Tantos años siendo vampiro y nunca había conocido a una chica como Mariana, tan dulce, espontánea, inteligente, hermosa, audaz y romántica. Solo una por un periodo logró cautivar mi corazón, María; pero, eso que yo pensaba que era amor, jamás lo fue. Más tarde descubriría que era obsesión e ideas equivocadas. Mariana o Lali, como le decimos cariñosamente, no tardó mucho en darse cuenta de mi verdadera identidad, por más que intenté ocultárselo tarde o temprano ella lo descubriría; y, así fue.

- Qué eres? Qué escondes Peter?

- Es algo que no te puedo decir. No te conviene saberlo Lali

- Necesito saberlo Peter. No puedo estar con una persona que me miente y no confía en mi

- La, yo te amo, pero creo que es lo mejor. Es mejor que no sepas

- Por qué?

No tardó mucho en buscar e indagar para caer en la realidad: que yo era un vampiro, había vivido muchos anos escondido, evitando beber sangre humana, pero para ese entonces ya lo había superado. Podría considerarme como un humano más, si es que eso era posible. Al principio, Lali intentó rehuirme y yo acepté, haría lo que a ella la hiciera feliz, así yo sufra. Porque estar sin ella era como estar muerto, aunque ya lo estuviera. Pero, al darse cuenta que no hacía daño y que nos amábamos, se jugó. Se jugó por mí, por nosotros. Lali, una chica de 17 anos, tomó la decisión de amarme y dejarme amarla. Algo que era demasiado maravilloso.

Recordaba todo eso mientras hacíamos el amor en mi cama. Acariciaba cada parte de su cuerpo, su espalada desnuda, su cabello, sus mejillas, sus muslos, sus labios, y ella se encontraba en mi cuello, su refugio desde siempre. Ese lugar guardado y creado solo para ella. Era tan fascinante verla feliz, enamorada, tan fascinante escuchar nuestros corazones, en realidad el suyo, latir con fuerza, escuchar nuestras respiraciones entre cortadas.

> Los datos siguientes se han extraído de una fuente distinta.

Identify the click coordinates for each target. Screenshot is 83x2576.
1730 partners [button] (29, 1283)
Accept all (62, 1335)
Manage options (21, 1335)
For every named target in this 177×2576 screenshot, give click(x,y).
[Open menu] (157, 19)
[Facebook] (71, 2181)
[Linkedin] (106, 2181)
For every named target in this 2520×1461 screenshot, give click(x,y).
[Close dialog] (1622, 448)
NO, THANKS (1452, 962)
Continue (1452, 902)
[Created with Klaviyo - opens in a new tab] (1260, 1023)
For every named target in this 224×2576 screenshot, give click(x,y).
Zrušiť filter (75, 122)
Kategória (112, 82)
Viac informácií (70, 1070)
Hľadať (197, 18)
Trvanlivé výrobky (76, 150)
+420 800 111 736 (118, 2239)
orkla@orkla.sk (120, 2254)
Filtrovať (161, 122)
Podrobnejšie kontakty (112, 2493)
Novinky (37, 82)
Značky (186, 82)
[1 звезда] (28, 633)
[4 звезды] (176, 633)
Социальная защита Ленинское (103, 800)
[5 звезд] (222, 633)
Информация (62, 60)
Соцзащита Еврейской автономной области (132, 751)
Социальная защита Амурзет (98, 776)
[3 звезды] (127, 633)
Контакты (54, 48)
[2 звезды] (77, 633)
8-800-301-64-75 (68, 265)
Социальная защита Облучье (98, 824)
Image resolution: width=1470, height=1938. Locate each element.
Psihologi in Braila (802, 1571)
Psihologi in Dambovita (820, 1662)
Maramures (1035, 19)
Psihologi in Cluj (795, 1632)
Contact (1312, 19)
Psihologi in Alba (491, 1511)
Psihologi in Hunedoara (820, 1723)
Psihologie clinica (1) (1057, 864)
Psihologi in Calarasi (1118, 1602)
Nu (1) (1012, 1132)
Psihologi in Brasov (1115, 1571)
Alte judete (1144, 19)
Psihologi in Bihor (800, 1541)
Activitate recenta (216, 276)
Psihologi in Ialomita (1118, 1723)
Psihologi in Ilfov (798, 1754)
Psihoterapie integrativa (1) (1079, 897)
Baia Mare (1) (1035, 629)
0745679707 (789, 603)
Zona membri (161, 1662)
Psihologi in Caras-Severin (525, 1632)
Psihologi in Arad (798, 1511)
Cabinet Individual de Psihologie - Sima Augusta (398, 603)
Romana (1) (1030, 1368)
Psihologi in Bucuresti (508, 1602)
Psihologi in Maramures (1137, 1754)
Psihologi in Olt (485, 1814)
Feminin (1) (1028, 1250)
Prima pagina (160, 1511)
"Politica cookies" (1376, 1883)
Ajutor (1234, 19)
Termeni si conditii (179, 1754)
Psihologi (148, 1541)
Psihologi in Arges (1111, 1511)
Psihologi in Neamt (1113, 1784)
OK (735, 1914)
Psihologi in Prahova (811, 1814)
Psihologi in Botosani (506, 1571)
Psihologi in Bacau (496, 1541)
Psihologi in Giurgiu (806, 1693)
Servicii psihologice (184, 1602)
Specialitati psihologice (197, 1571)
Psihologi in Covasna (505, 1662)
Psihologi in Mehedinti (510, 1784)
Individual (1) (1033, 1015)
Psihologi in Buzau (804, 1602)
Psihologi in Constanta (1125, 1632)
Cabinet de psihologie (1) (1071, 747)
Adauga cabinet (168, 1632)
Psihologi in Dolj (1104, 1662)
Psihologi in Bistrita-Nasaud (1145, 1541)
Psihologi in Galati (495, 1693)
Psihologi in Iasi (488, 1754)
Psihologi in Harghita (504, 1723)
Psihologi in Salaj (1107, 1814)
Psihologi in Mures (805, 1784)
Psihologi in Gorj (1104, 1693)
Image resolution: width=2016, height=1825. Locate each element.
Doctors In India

- Te amo Peter, te amo muchísimo

- Yo también te amo La, más de lo que te imaginas

- Lo sé – suspiró. Hubo un silencio - Tengo miedo Pitt – agregó al cabo de un rato - tengo miedo de no volver a verte

- Tranquila mi amor. Marco va a querer matarte, pero nosotros lo vamos a evitar. No vamos a dejar que te hagan daño amor – tenía el mismo temor que ella, perderla para siempre no estaba dentro de mis posibilidades. La amaba y amo demasiado. Pero necesitaba calmarla, y calmarme a mí también. Necesitaba la esperanza de que la íbamos a salvar.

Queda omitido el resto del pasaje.